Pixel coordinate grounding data
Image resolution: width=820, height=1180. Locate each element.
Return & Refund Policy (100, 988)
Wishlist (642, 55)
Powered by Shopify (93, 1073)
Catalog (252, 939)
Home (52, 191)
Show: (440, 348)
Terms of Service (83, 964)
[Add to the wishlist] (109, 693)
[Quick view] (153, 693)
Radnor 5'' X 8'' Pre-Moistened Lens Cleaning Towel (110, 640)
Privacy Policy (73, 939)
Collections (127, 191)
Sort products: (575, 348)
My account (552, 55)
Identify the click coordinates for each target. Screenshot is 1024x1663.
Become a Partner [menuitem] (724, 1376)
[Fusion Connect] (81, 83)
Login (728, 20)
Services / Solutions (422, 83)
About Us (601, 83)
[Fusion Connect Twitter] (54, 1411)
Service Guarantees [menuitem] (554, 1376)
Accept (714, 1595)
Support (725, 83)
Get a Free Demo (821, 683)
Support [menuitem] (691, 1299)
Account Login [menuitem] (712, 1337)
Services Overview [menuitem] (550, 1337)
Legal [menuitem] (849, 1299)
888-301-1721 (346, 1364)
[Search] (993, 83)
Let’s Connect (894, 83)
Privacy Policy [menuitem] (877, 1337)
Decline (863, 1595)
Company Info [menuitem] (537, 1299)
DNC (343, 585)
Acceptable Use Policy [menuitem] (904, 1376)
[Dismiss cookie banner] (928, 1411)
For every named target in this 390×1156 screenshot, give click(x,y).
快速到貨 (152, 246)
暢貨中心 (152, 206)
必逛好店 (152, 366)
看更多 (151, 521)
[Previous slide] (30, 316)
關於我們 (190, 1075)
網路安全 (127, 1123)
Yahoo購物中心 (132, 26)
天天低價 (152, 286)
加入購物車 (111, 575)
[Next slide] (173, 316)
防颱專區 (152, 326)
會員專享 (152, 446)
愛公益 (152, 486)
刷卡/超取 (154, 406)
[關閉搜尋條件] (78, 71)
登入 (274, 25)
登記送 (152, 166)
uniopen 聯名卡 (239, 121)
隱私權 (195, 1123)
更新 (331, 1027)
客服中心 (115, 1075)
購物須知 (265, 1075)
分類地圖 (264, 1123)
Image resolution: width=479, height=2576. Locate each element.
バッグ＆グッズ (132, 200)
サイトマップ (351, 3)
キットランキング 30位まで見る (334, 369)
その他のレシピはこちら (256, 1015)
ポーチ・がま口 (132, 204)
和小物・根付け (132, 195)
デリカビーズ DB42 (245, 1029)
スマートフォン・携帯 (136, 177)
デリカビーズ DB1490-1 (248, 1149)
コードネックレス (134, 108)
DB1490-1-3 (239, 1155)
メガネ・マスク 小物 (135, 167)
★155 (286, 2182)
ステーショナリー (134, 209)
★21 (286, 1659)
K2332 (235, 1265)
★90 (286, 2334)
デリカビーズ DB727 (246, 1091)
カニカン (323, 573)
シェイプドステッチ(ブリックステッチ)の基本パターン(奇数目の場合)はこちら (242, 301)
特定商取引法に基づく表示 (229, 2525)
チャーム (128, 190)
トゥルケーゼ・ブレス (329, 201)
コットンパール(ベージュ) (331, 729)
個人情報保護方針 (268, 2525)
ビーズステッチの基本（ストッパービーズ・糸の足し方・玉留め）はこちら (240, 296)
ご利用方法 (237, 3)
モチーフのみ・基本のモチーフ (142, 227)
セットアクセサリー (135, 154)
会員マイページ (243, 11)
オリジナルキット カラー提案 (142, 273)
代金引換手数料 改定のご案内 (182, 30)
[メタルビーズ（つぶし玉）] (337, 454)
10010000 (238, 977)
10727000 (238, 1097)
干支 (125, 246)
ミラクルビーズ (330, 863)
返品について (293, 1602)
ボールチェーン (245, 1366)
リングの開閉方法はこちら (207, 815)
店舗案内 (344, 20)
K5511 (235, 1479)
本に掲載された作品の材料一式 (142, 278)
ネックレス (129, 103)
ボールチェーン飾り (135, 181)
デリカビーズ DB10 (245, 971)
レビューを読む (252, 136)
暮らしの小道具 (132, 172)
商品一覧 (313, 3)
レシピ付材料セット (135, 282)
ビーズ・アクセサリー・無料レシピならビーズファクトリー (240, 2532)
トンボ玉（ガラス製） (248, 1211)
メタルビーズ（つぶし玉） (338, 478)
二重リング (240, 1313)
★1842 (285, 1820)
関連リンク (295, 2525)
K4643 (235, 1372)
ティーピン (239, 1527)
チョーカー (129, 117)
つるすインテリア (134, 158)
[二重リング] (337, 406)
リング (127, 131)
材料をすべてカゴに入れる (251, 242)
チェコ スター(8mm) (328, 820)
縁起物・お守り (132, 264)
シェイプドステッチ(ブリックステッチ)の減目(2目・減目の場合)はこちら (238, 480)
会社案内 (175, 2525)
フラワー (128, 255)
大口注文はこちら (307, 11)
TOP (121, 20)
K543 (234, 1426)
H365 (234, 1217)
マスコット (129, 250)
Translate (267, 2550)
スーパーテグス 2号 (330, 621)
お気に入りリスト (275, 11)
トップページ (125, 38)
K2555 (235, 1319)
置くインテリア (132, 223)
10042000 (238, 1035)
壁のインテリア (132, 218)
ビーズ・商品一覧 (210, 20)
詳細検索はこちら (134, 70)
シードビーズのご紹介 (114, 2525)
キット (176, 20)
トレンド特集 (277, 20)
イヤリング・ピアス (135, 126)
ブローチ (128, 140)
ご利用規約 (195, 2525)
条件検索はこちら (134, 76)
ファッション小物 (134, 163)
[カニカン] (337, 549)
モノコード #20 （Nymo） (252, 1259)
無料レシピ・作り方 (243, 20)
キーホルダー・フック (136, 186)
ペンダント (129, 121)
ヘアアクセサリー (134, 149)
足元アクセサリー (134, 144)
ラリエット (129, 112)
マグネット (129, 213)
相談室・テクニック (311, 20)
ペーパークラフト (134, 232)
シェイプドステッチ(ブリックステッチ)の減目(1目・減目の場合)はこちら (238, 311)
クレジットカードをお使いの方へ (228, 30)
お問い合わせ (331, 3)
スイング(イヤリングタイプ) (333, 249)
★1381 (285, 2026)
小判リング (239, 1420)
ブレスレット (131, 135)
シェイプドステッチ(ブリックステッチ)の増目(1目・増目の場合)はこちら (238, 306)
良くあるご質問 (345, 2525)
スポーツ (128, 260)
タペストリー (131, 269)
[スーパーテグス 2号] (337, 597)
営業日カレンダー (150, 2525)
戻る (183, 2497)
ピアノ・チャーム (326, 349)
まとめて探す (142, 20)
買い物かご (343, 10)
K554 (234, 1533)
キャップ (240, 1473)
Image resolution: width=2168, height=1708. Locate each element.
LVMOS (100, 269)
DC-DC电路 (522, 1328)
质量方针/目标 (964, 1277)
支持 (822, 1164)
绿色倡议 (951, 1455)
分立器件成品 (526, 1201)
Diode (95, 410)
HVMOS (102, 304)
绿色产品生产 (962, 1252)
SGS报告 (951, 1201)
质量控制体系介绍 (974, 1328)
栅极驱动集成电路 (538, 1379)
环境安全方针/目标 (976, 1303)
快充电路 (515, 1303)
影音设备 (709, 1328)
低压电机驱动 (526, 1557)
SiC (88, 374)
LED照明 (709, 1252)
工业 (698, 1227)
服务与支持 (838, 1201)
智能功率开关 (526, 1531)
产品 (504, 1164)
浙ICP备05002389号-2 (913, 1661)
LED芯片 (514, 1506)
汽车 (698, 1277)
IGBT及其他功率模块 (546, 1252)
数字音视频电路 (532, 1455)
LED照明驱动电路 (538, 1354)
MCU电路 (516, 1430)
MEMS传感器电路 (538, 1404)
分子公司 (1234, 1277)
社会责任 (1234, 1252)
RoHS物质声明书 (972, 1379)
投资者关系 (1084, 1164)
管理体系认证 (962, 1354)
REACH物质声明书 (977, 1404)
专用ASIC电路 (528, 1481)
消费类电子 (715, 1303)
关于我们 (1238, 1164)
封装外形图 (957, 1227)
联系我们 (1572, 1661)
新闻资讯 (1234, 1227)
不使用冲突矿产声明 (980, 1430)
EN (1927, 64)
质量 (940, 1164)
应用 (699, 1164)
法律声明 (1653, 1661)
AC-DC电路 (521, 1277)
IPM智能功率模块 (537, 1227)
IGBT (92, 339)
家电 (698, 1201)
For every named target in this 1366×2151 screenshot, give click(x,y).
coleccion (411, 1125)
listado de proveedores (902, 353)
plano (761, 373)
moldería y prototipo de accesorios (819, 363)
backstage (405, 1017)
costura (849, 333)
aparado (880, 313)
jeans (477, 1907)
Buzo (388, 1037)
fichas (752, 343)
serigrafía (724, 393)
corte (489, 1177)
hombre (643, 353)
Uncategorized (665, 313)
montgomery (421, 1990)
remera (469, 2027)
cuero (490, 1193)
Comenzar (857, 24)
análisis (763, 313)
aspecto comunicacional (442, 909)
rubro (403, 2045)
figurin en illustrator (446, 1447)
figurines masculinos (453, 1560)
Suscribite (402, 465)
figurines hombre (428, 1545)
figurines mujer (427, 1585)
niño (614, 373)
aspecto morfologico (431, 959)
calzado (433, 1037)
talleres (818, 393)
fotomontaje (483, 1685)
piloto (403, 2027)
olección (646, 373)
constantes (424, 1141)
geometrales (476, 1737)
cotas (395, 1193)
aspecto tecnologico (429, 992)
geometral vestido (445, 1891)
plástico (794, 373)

» **What is expected**: Copy out the lines above exactly, beginning at the one that contains "新闻资讯 (1234, 1227)" and ending at the one that contains "Uncategorized (665, 313)".

» **Result of this task**:
新闻资讯 (1234, 1227)
不使用冲突矿产声明 (980, 1430)
EN (1927, 64)
质量 (940, 1164)
应用 (699, 1164)
法律声明 (1653, 1661)
AC-DC电路 (521, 1277)
IPM智能功率模块 (537, 1227)
IGBT (92, 339)
家电 (698, 1201)
For every named target in this 1366×2151 screenshot, give click(x,y).
coleccion (411, 1125)
listado de proveedores (902, 353)
plano (761, 373)
moldería y prototipo de accesorios (819, 363)
backstage (405, 1017)
costura (849, 333)
aparado (880, 313)
jeans (477, 1907)
Buzo (388, 1037)
fichas (752, 343)
serigrafía (724, 393)
corte (489, 1177)
hombre (643, 353)
Uncategorized (665, 313)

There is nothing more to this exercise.